En su visita a nuestro país, el simpático guiri adquirió también varias costumbres muy españolas como la siesta y algo muy común entre españoles, hablar constantemente de mujeres. Un día en el supermercado, el guiri Antonio vio a una mujer de suculentas curvas y le dijo a mi tío:
– Buen culo esa chica.
– No se dice buen culo -dijo mi tío, que de fino no tiene nada- se dice «la pondría mirando pa’ Pamplona».
A partir de ese momento, cada vez que el guiri Antonio veía una buena moza (ya fuera en la tele, en una revista o en la calle) decia «ohhh… pa’ Pamploonaaa» con su típico acento inglés, y la verdad que pudo decirlo como cien veces en su estancia, pero en todas resultaba muy gracioso.
Con Antonio he vivido muchos momentos graciosos y también alguna que otra conversación en plan filosófico que, definitivamente, me ha aportado mucho más de lo que yo me podía imaginar.
Viajar es una experiencia tremendamente enriquecedora, entre otras muchas cosas, porque te das cuenta de que vives adaptado a un idioma y a unas costumbres que sólo están en tu lugar natal. En el resto del mundo se habla y se vive de mil formas distintas a la tuya, y el hecho de vivir experiencias sin llegar a entender todo lo que ves ni todo lo que te dicen puede llegar a ser frustrante, pero también tiene una gracia especial.
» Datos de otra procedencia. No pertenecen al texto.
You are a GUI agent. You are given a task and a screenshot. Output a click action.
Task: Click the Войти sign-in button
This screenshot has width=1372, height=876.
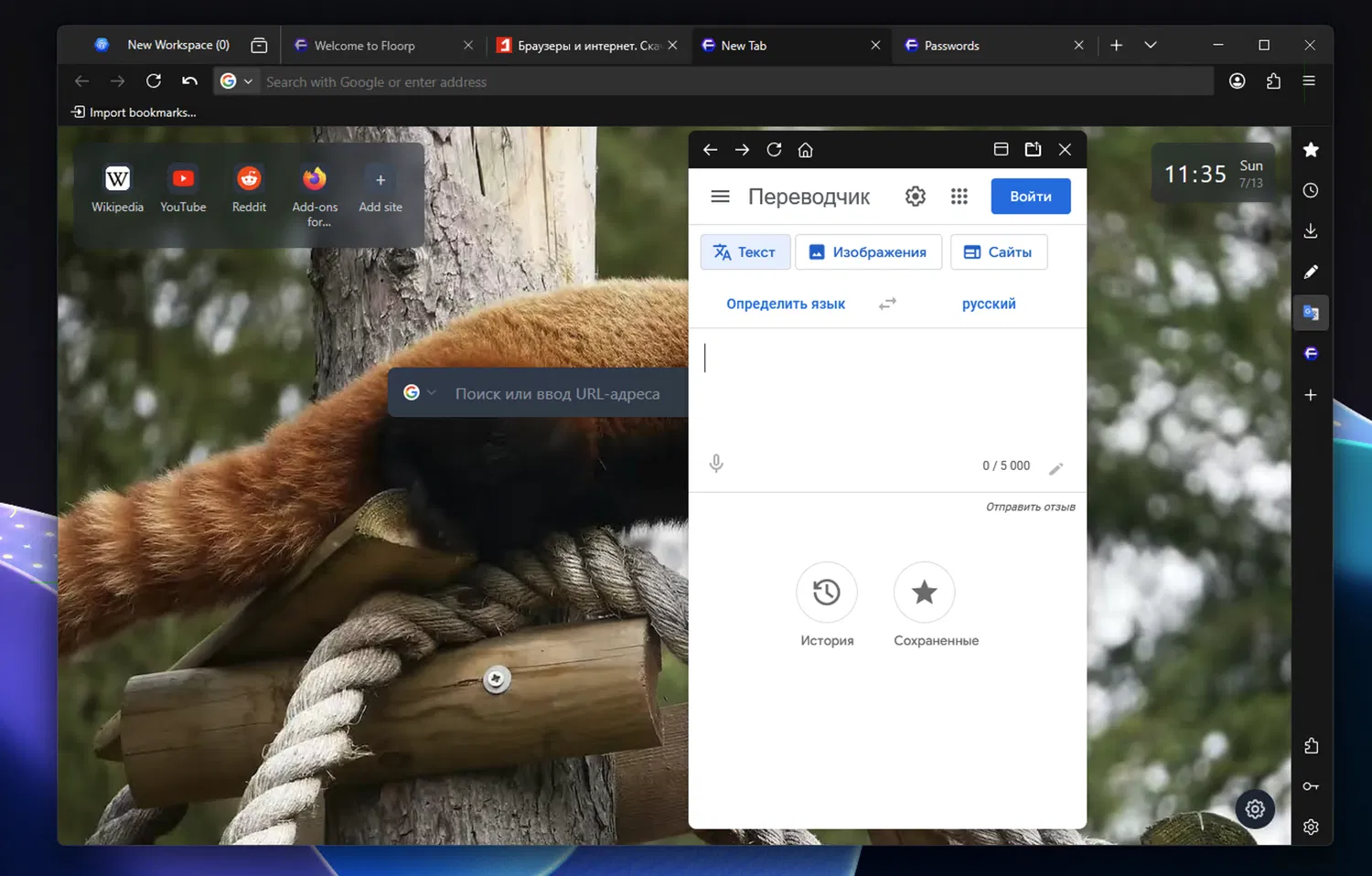[1030, 197]
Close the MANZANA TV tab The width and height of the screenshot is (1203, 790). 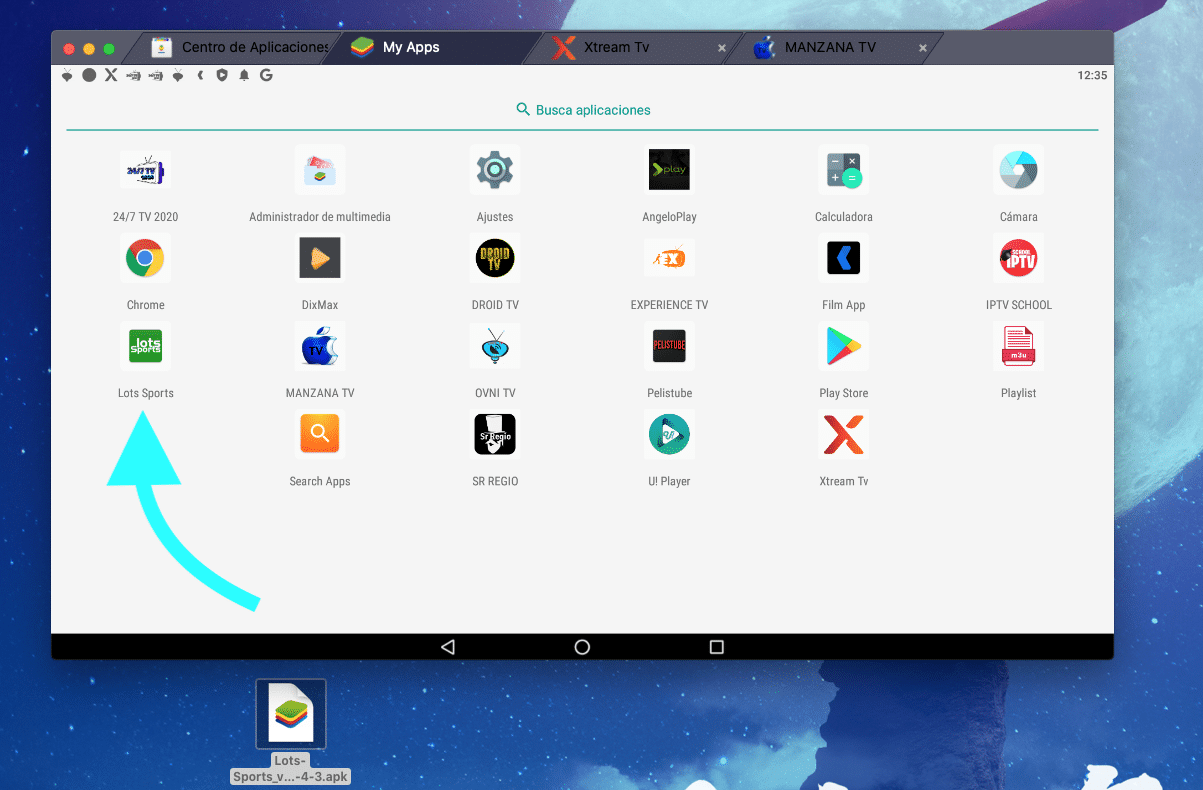pos(922,48)
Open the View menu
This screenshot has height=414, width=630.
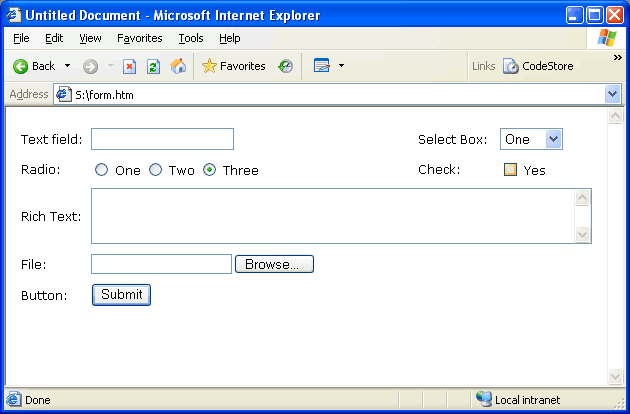[x=90, y=38]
Tiene una belleza que te hace disfrutar el momento de una forma única, pues te hace forzar tu mente para adaptarte, y sentir la empatía con las personas al mirarlas a los ojos, al interactuar con ellas, sin necesidad de entender todo lo que te están diciendo. Se trata de transformar el inconveniente del idioma en una ventaja para potenciar la conexión más allá de las palabras. Eso te hace sentir experiencias nuevas y únicas, y el guiri Antonio jugó perfectamente esa baza en su viaje a nuestras tierras.
Una de las cosas en las que me he reafirmado con la visita de Antonio es que todo ocurre por una razón. Siempre tuve ese pensamiento, pero esta experiencia me ha hecho pensarlo más firmemente que nunca.
Este es el tatuaje que el guiri Antonio luce en su brazo. Viene a significar algo así como «Esto también cuenta», queriendo expresar que todo lo que te pasa en tu vida tiene trascendencia en tí y en los demás, y hay que tener siempre en cuenta eso antes de menospreciar cualquier momento o situación que vivas. Él lo lleva en su brazo para acordarse siempre de que no ha de desaprovechar nada de lo que le pase, y que ha de saber empaparse de todo lo que le ocurra. Aprender de todo. Siempre.